--- Provided data ---
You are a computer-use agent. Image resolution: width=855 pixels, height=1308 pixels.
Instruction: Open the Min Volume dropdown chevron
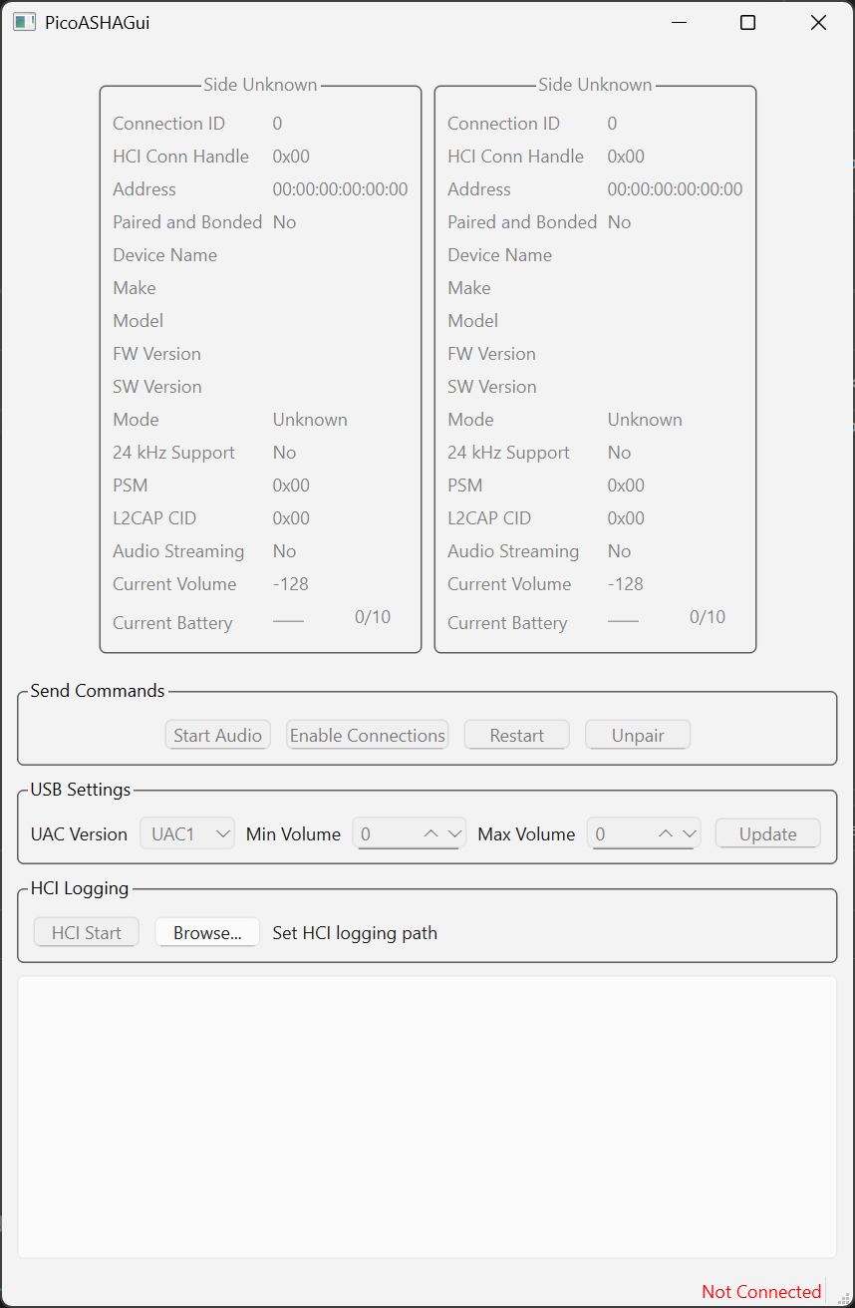[x=455, y=832]
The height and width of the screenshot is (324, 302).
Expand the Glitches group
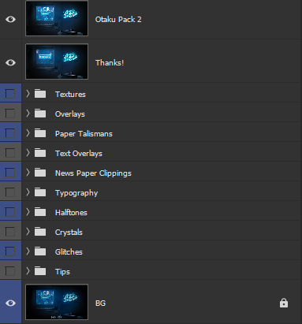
---
▶ [What is required]: Transcribe the records starting at the line that contains "The height and" and continuing through the end of the records, omitting the pictures.

▶ [Exercise response]:
The height and width of the screenshot is (324, 302).
Expand the Glitches group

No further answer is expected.